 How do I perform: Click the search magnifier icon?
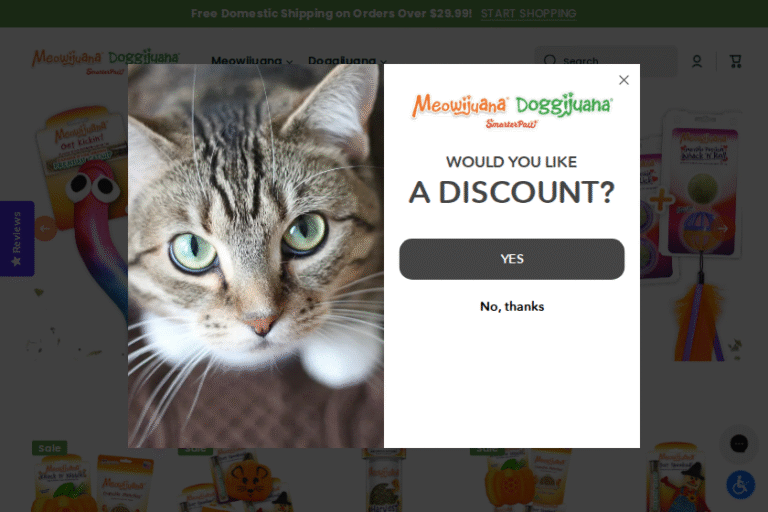tap(550, 61)
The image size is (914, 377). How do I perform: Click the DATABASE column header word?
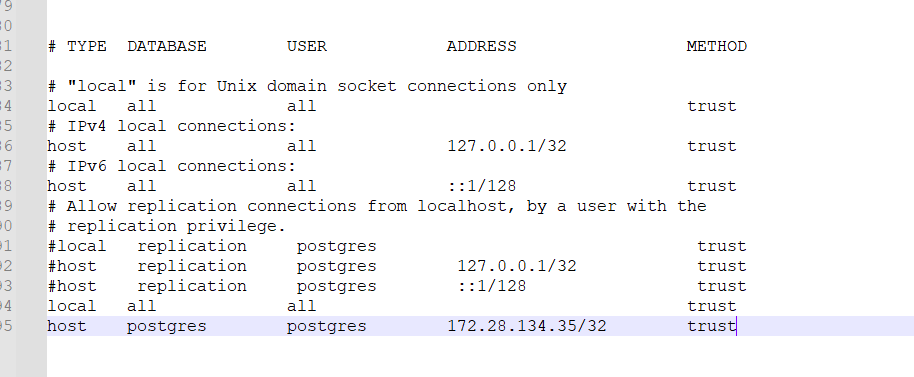(167, 46)
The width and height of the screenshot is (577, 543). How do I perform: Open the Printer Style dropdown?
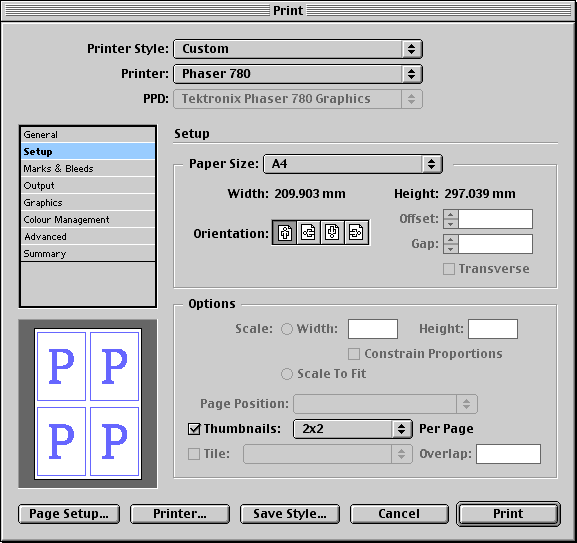pyautogui.click(x=298, y=49)
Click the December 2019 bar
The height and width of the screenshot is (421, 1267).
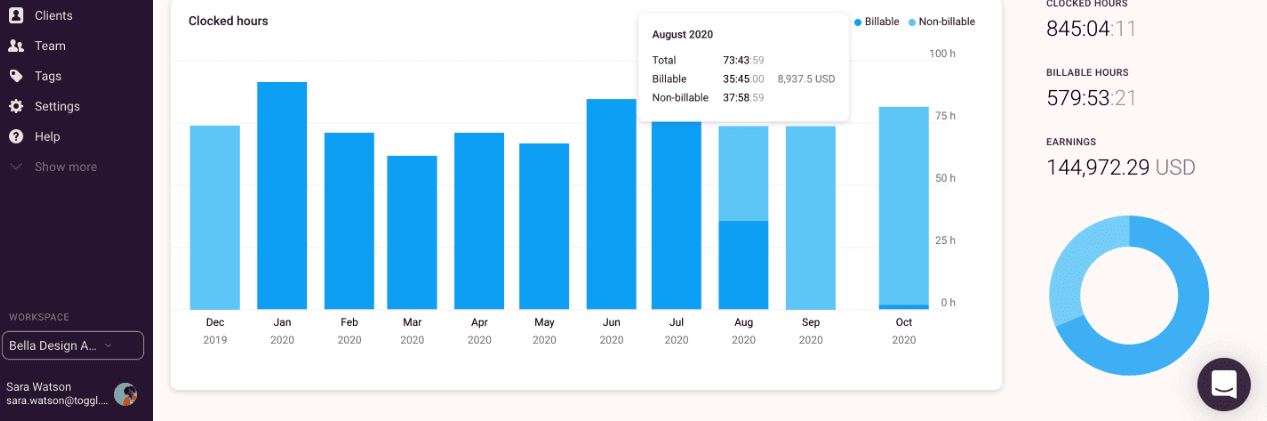(x=215, y=217)
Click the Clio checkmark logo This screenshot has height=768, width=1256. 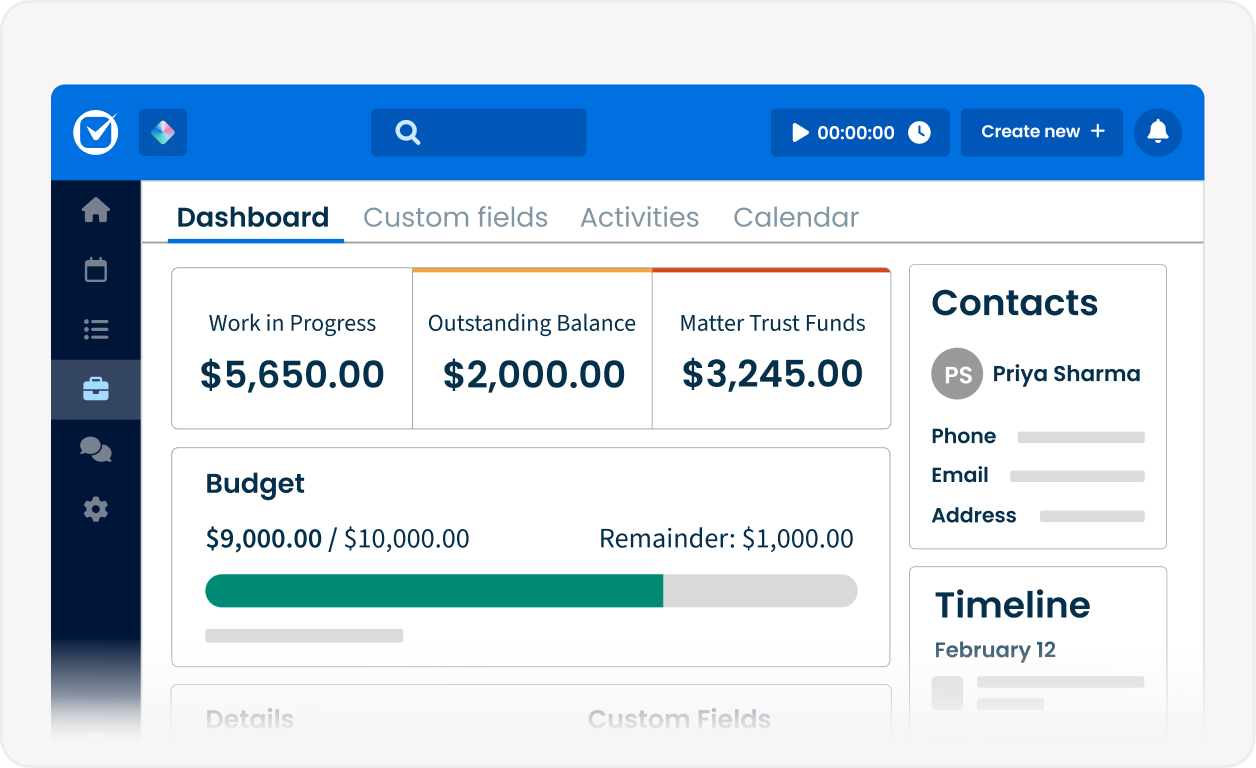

- - - - -

### Problem to work on
Everything from the line containing "Click the December 2019 bar" to the final line of the listing above, both ends included, should be transcribed word for word, except for the pictures.

### Finished task
Click the December 2019 bar
The height and width of the screenshot is (421, 1267).
(x=215, y=217)
Click the Clio checkmark logo This screenshot has height=768, width=1256. 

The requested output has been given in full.